Overview
The speaker discusses the collaborative process of world-building through art, exploring concepts of hybridity, utopia, and speculative fiction. They detail several artistic projects that engage communities in creating immersive, imaginative experiences aimed at prompting empathy and envisioning alternative futures.
Building Worlds Through Collaboration
- Creative communities are engaged to build shared visions of new worlds.
- Audience participation is emphasized, aiming to evoke both bewilderment and awe.
- The speaker’s personal background highlights hybridity as a central theme.
- Utopia is framed as a communal, collaborative project—not the work of a lone genius.
Project One: No Place
- Initiated in 2008 with Rachel Lear, the project explored ideas of utopia from community members in Washington Heights and Harlem.
- Community input focused on environment, flexible racial/gender expression, and transformation.
- Characters such as interspecies plant humans were developed, embodying these themes.
- An economy of shared labor and time supported the creation process, making collaboration intrinsic to the project.
Influence of Speculative Fiction
- Works of science fiction authors like Octavia Butler, Philip K. Dick, and Ursula Le Guin inspire collaborative imagination.

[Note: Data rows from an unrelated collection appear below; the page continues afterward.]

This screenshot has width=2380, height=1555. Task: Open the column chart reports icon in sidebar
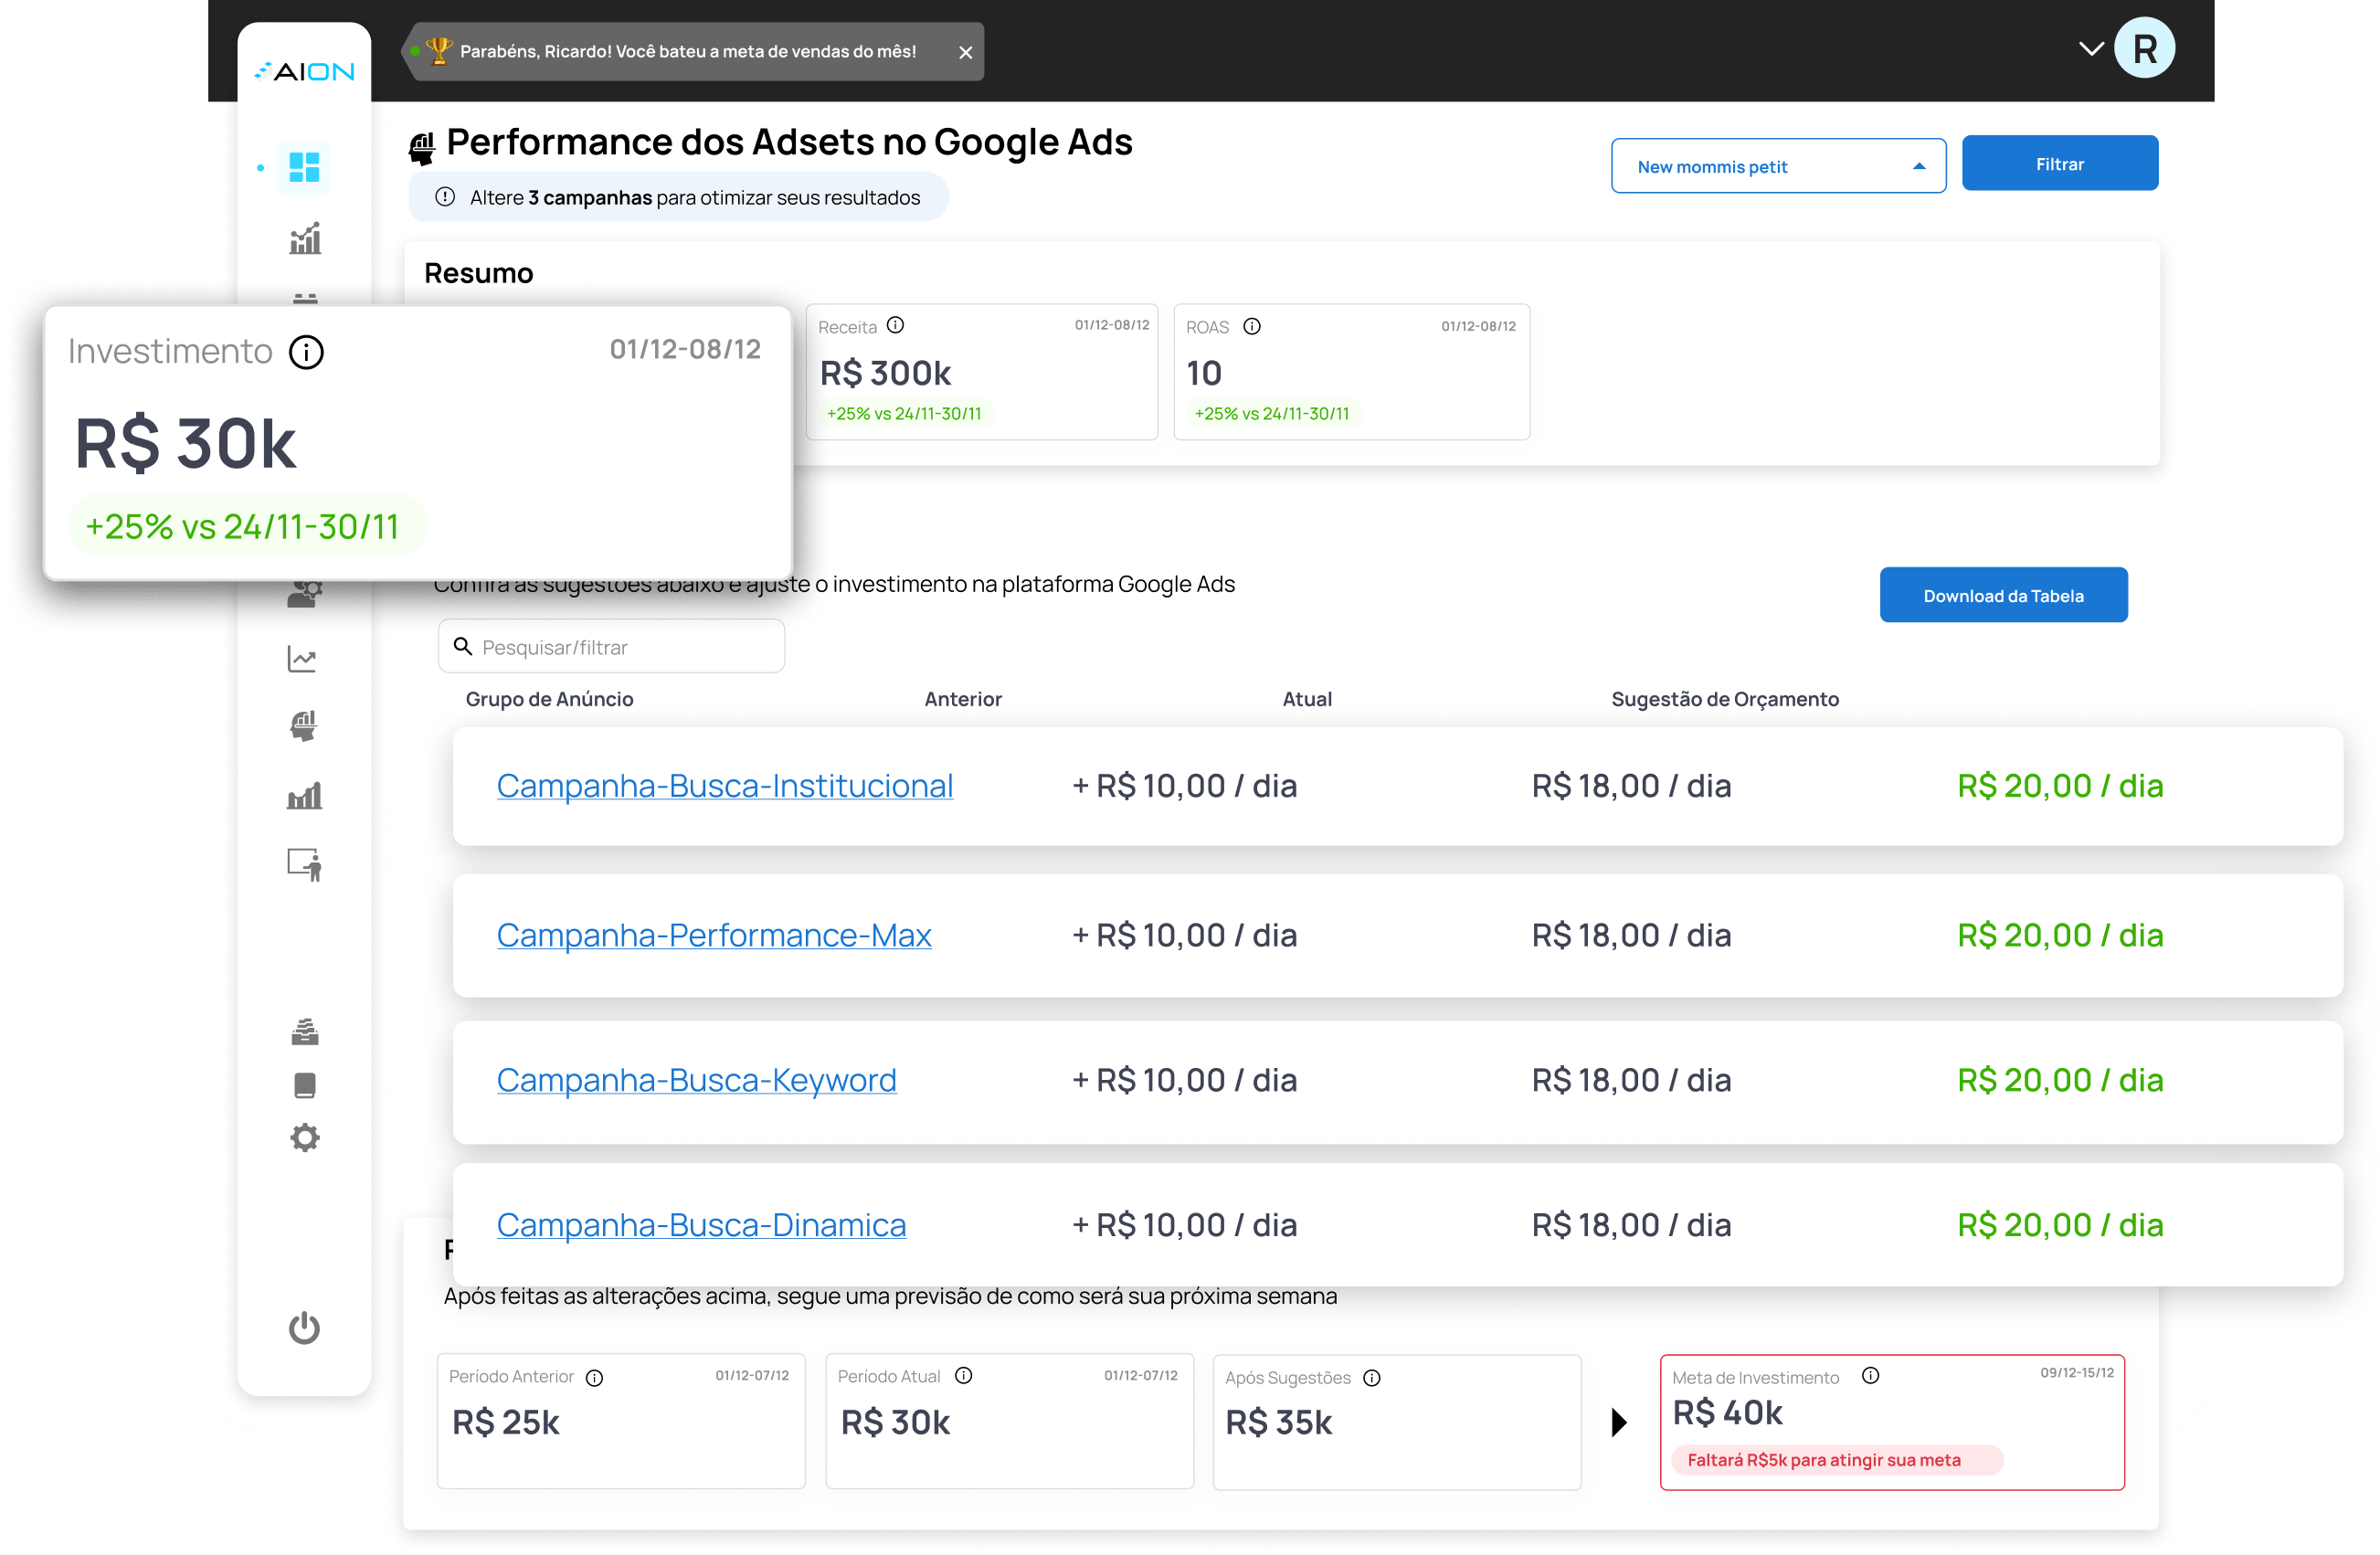pos(304,795)
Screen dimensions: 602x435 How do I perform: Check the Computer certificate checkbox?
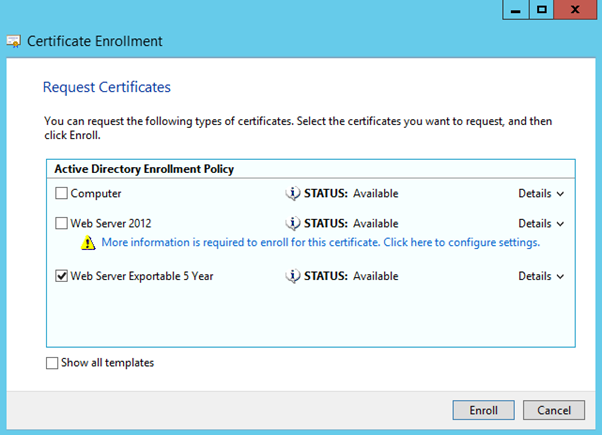(61, 194)
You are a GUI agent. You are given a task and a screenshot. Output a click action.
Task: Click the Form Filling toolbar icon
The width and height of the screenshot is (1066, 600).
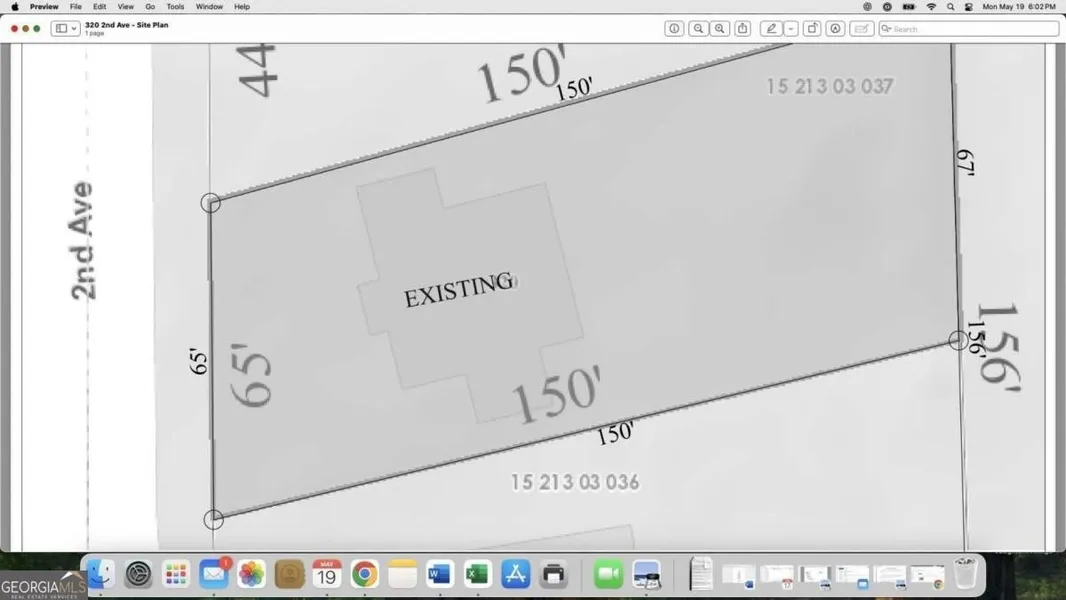tap(861, 29)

- Their stories are viewed as worlds to visit and draw inspiration from, shaping artistic projects.
Project Two: The Empathic
- Explores how utopian visions can be realized in the world.
- The Institute of Empathy is created, where members undergo transformations triggered by found objects.
- Participants experience "Utopia Conjuring therapy" inducing lucid dreams, which generate visionary art.
- The fictional institute sells "relics" to support its research, blending reality and fiction for the audience.
Engaging Audiences and Expanding Worlds
- Museum display techniques are used to increase believability and immersion.
- The empathic experience extends to technology with the creation of "kimch," a corporation selling customizable identity products.
- Gallery installations include hybridization machines, avatar stations, and virtual reality, allowing identity experimentation.
- Marketing materials and interactive installations invite public participation.
Project Three: Kimac Cloud and Future Directions
- Kimac Cloud examines the impact of technology on imagination, presenting installations in public spaces like Times Square.
- Collaborations with AR apps and performers further expand interactive possibilities.
- Plans are underway to build the Visionary Reality Outpost, seeking new physical sites.
Closing Reflections
- The speaker aspires to counteract societal shortsightedness through openness, empathy, and forward-looking imagination.
- Artistic worlds are built to empower collective dreaming and alternative futures.